▶ [Text under study]
↓↓↓

Ok, after that background… I went up the hill to Eyrie House to have some alone time with the Lord. I was just going to worship and to commune with him by myself. I carried my Bible, some paper and a pen up there and started to sing and worship the Lord. Suddenly, I felt the urge to write. And I mean write. I started to write a long letter, like if I was a secretary and God was doing dictation… that’s exactly how I felt. I wrote about how this person was weak and needed to go to the Lord for strengthening, but that God was kind and he wanted to restore him. It was a long letter (a full front and back of foolscap paper) … the specifics of which I can’t remember at this moment, as it was over 10 years ago. However I remember reading it afterward and thinking, “This is harsh… ‘You are weak?’ ouch!“ I even remember reacting internally to when God dictated the words, “You must listen to the prophet in your midst…” And I was like, “Who? ME??? Oh no, you must mean somebody else!” I had just read a story in the Bible where a false prophet was killed…. I didn’t want that label!

↑↑↑

▶ [Activities]
**1)** List every item the writer carried up the hill in the Eyrie House account.
**2)** Please extend the Eyrie House account, starting right after its final sentence.

▶ [Raw data]

↓↓↓

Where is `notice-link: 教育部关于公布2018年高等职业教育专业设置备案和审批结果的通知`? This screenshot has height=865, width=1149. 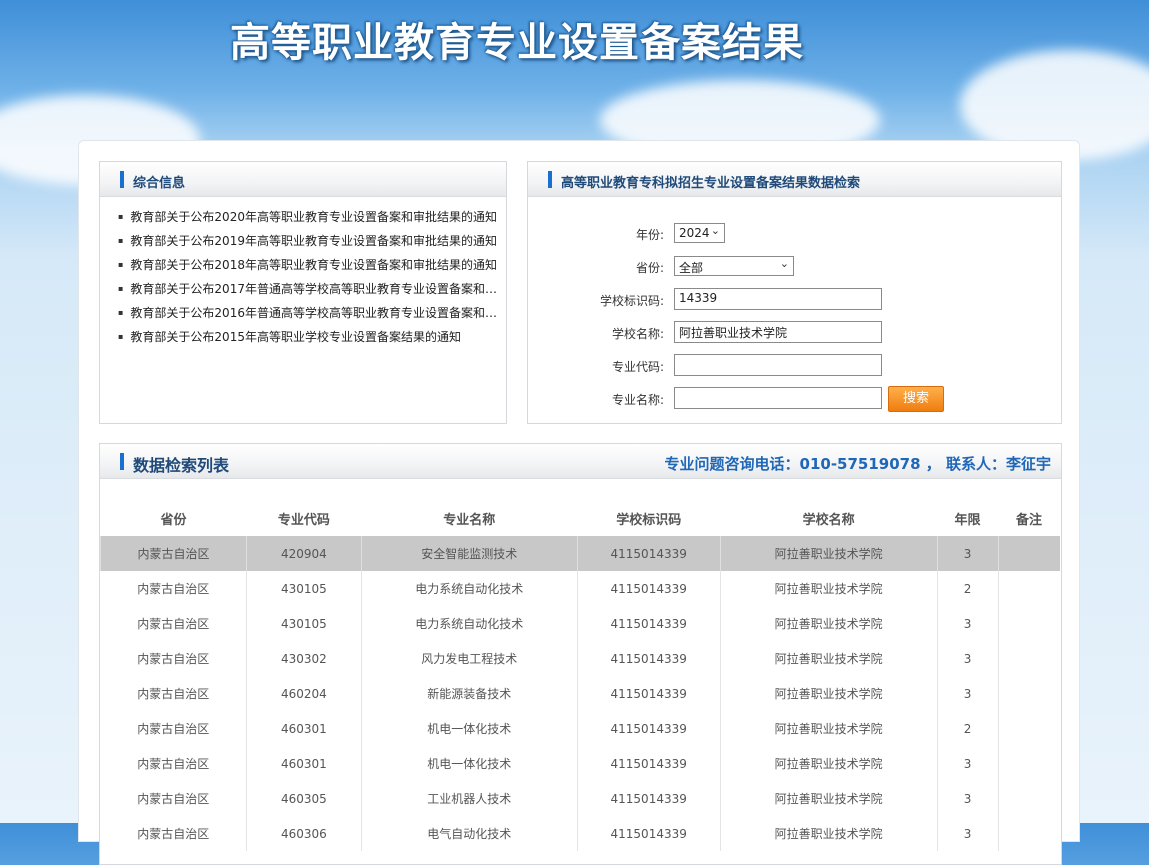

↑↑↑

▶ [Expected results]
**1)**
- Bible
- paper
- pen

**2)**
Then came the clincher. I felt as though I heard the Lord say, “Oh, by the way… I want you to give that to your pastor.” Wait …. WHAT?
“Yes. I want you to take this letter and give it to your pastor….”
I really felt like Samuel – his first word from the Lord was one of judgement and warning too… 1 Samuel 3:10-15. And just like Samuel… I was scared spitless. How would you like to have the responsibility of going to your spiritual father and tell him that GOD says he’s weak and needs to be restored?
I cried over that letter. I begged God to reconsider. I told him I didn’t want to do that – that my pastor didn’t teach me about spiritual gifts and so he wouldn’t understand this… but Father was resolute.
So… I wiped my tears and got down off that hill.
Next Sunday, I got to the pastor alone and passed on the message – gave him the paper and waited for the inevitable. He read it and asked me, “What does this mean?” So I told him the whole story. He looked unconvinced and upset. I eventually said, “Look, don’t shoot the messenger! I’m doing what God told me to!”
What was the result of that? For him, I don’t know. But for ME? Since that time, my prophetic gift has increased and my prophetic responsibility has deepened over the last 10+ years. At the end of this encounter, the Bible says that God did not let any of Samuel’s words fall to the ground, because, although scared, Samuel told Eli everything he was told, leaving out nothing. (1 Sam. 3:17-21)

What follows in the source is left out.